Exercise ▸ Would you please copy only the lines from the line that contains "Back to Home page (512, 726)" to the end of the data below, exactly, leaving every picture out?

Stored data:
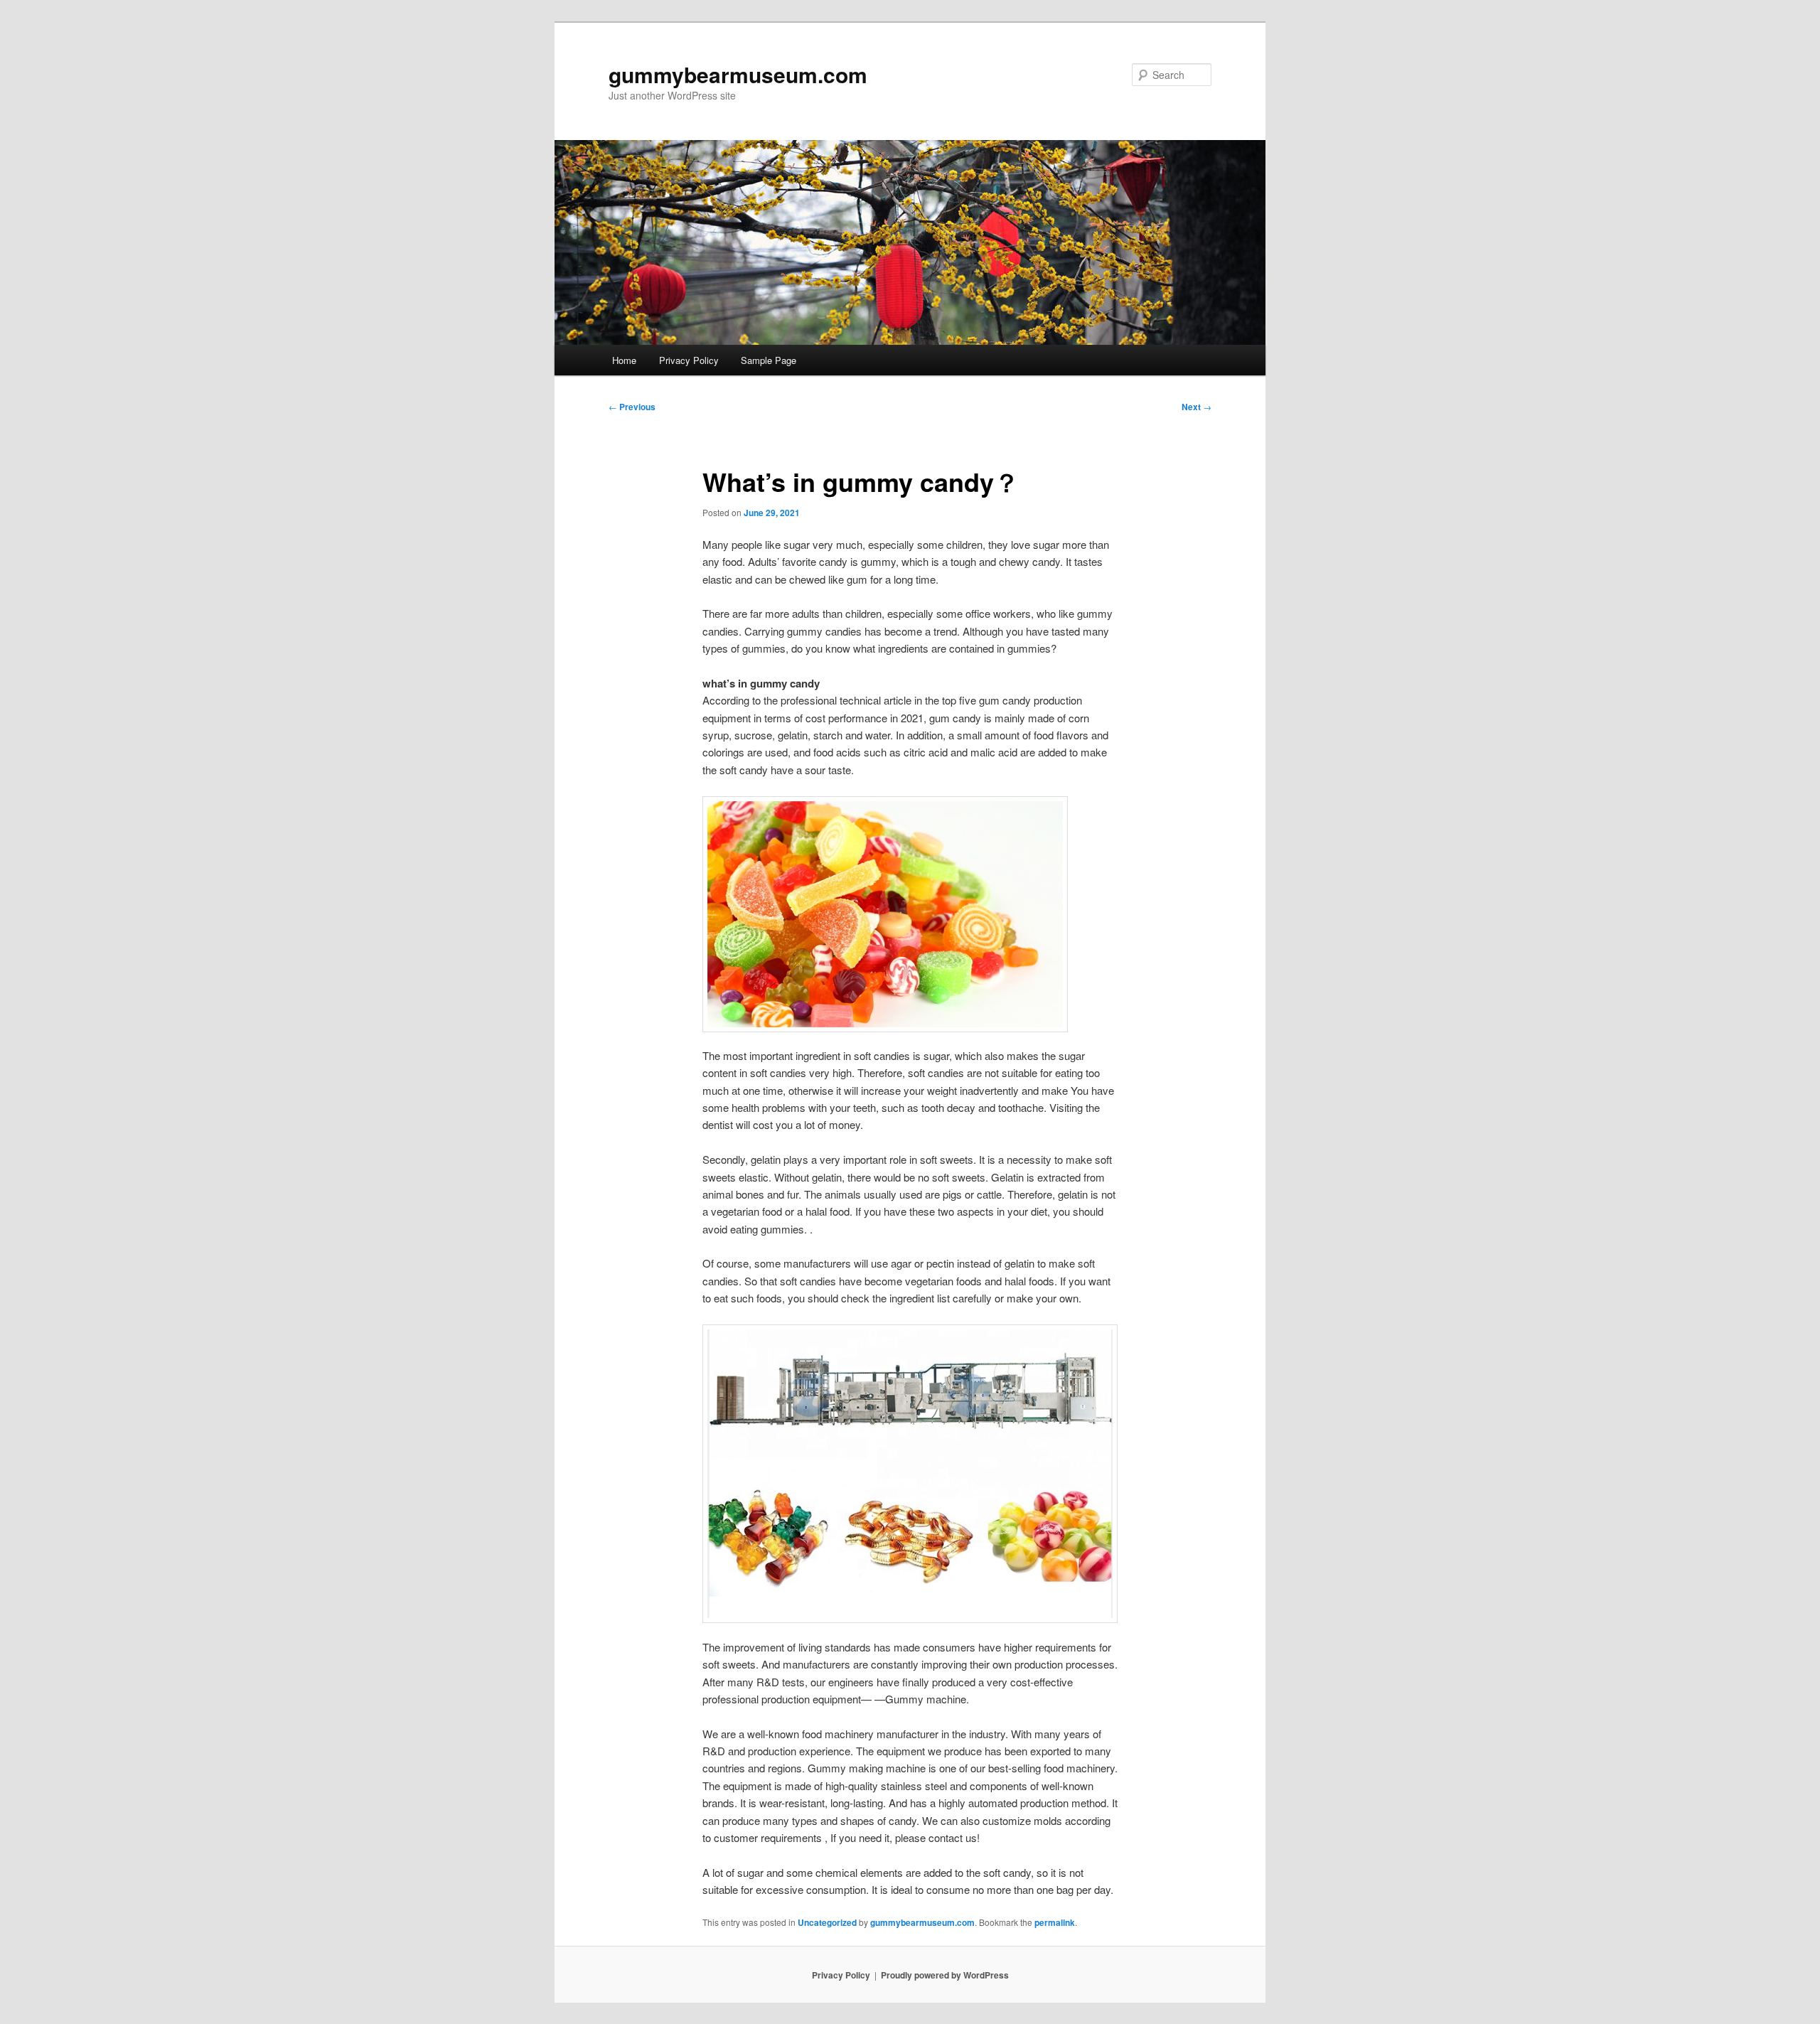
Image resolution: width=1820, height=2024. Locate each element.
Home (624, 360)
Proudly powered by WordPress (945, 1975)
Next (1196, 406)
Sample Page (768, 360)
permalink (1054, 1922)
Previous (632, 406)
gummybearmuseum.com (738, 74)
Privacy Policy (689, 360)
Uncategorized (827, 1922)
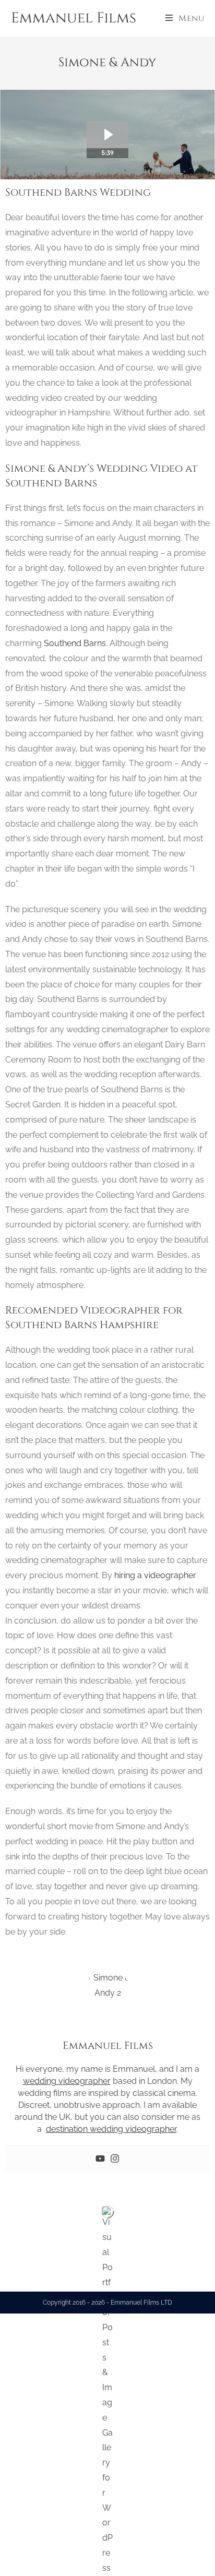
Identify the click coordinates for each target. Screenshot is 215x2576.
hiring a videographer (155, 1575)
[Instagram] (115, 2159)
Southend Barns (75, 643)
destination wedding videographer (111, 2129)
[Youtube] (100, 2159)
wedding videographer (67, 2081)
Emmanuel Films (73, 18)
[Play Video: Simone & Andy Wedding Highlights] (107, 134)
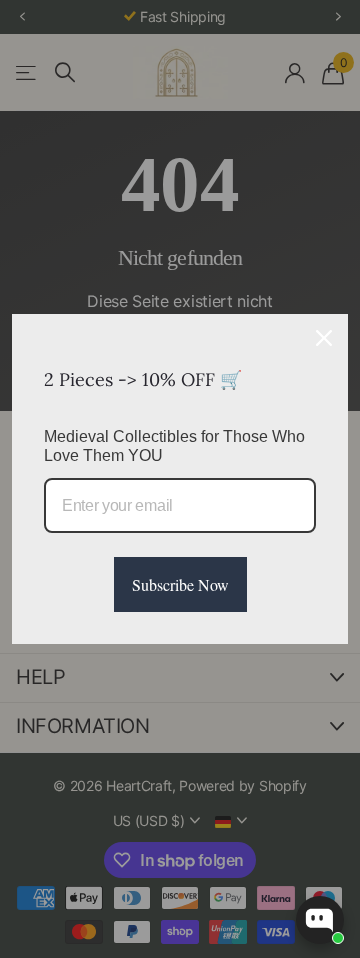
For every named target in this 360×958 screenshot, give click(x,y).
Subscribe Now (180, 584)
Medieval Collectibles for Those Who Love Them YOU (174, 446)
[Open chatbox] (320, 920)
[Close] (324, 338)
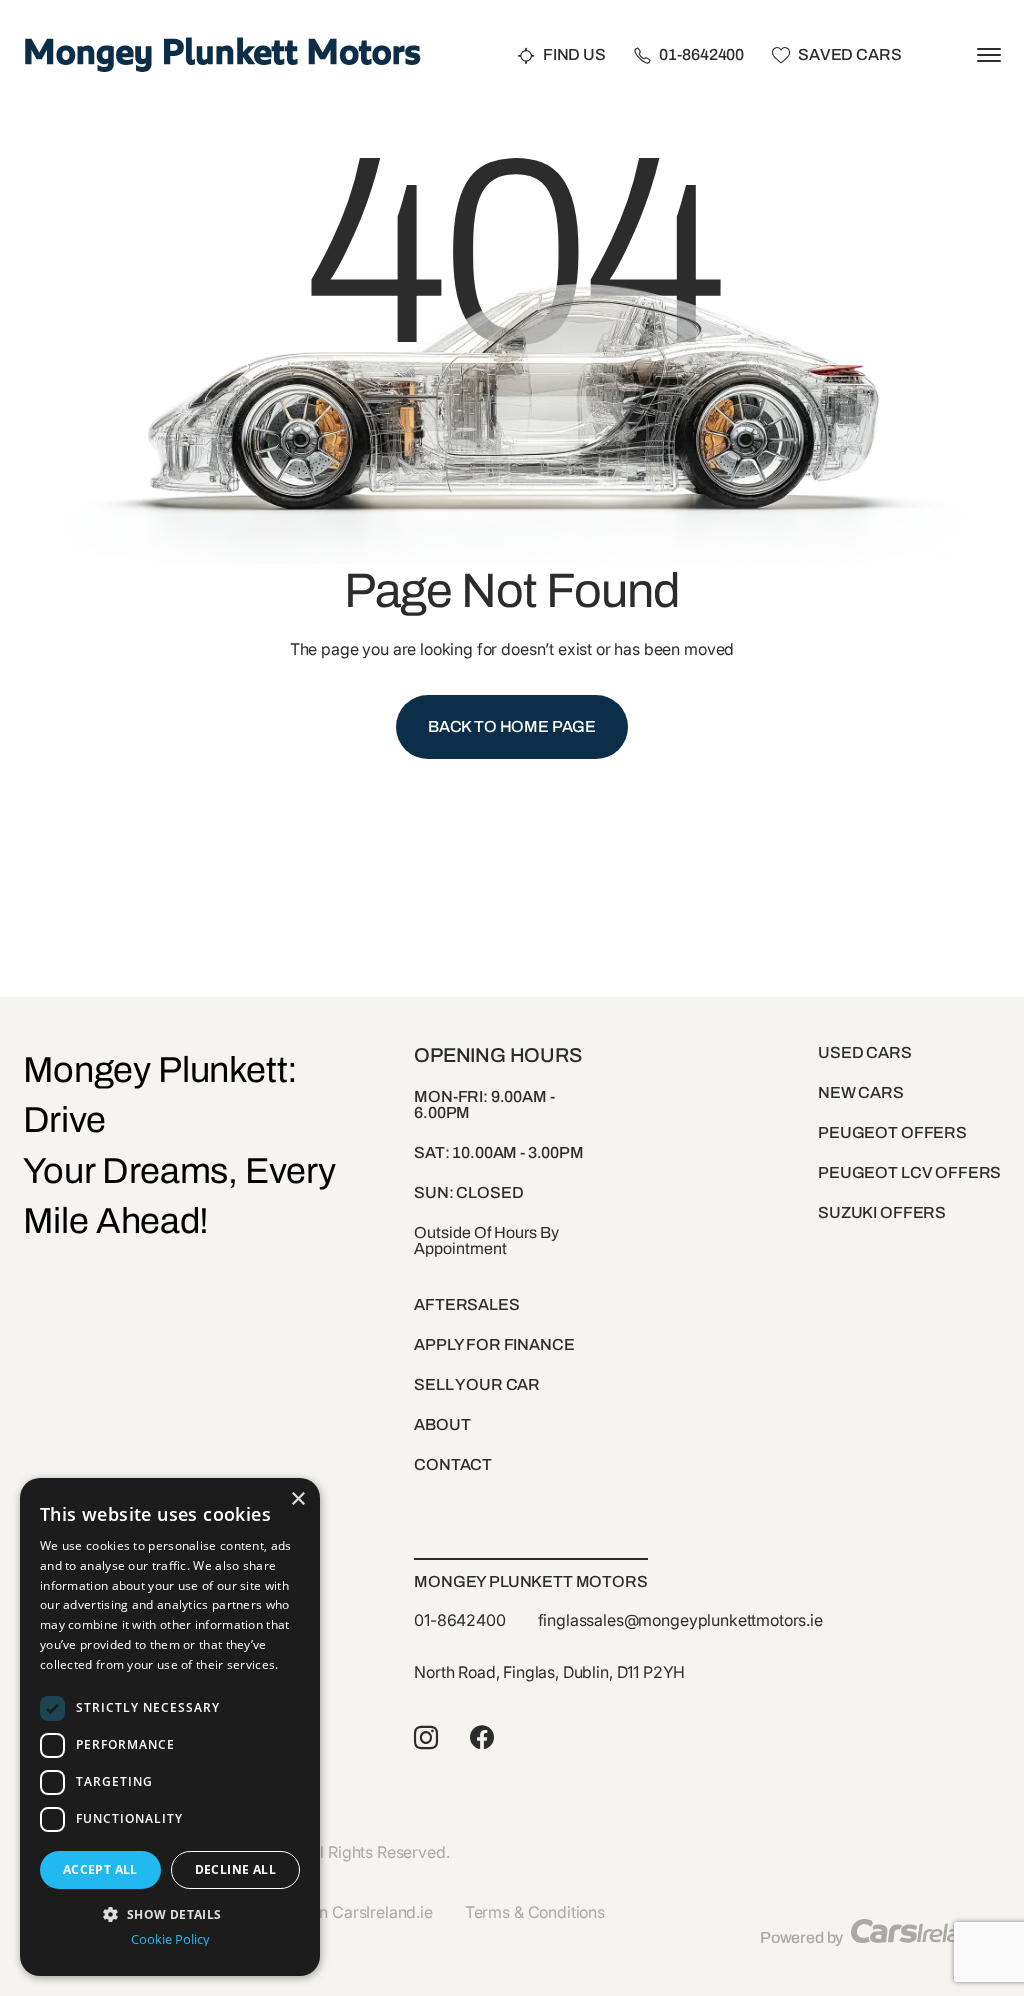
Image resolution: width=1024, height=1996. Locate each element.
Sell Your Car (477, 1384)
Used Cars (865, 1052)
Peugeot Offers (892, 1132)
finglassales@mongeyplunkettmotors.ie (680, 1620)
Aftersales (466, 1304)
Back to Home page (512, 726)
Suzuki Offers (882, 1212)
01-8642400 (701, 55)
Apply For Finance (494, 1344)
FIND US (574, 55)
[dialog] (170, 1727)
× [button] (297, 1499)
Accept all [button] (100, 1869)
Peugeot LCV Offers (909, 1172)
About (442, 1424)
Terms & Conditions (535, 1912)
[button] (170, 1912)
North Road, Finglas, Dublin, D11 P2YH (549, 1672)
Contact (453, 1464)
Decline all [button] (235, 1869)
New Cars (861, 1092)
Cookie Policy (170, 1939)
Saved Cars (849, 55)
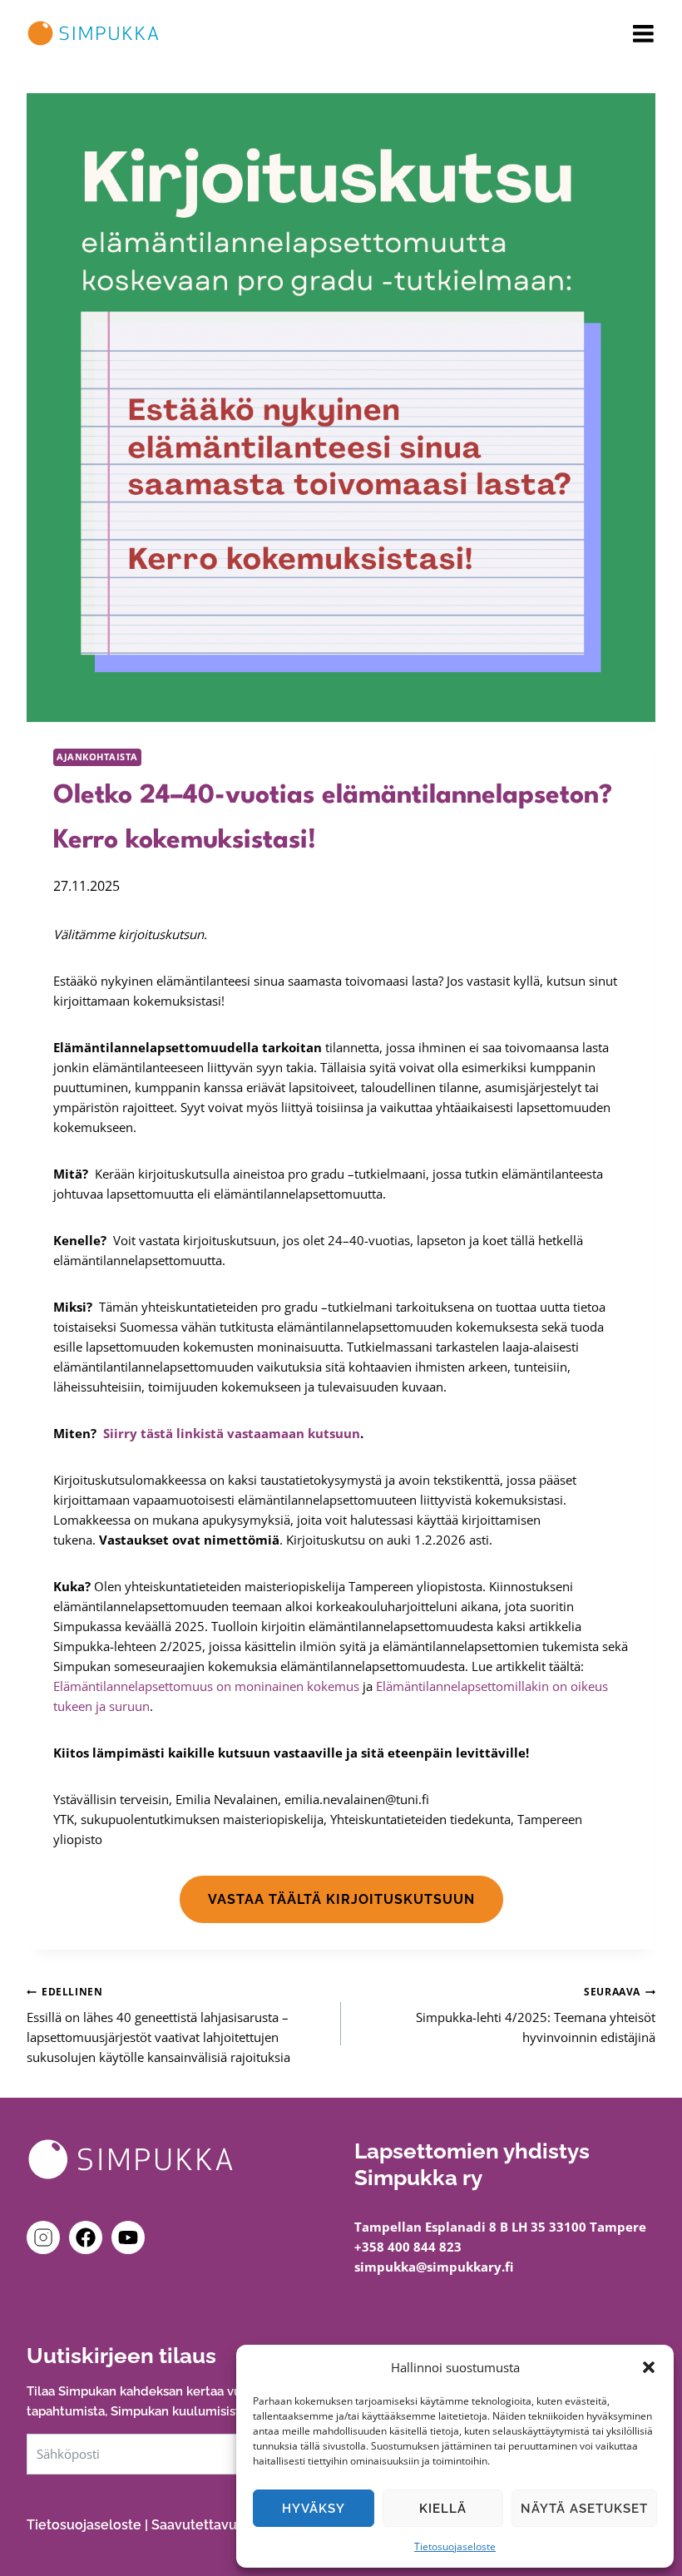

Response ▸
Back to Home page (512, 726)
Suzuki Offers (882, 1212)
01-8642400 (701, 55)
Apply For Finance (494, 1344)
FIND US (574, 55)
[dialog] (170, 1727)
× [button] (297, 1499)
Accept all [button] (100, 1869)
Peugeot LCV Offers (909, 1172)
About (442, 1424)
Terms & Conditions (535, 1912)
[button] (170, 1912)
North Road, Finglas, Dublin, D11 P2YH (549, 1672)
Contact (453, 1464)
Decline all [button] (235, 1869)
New Cars (861, 1092)
Cookie Policy (170, 1939)
Saved Cars (849, 55)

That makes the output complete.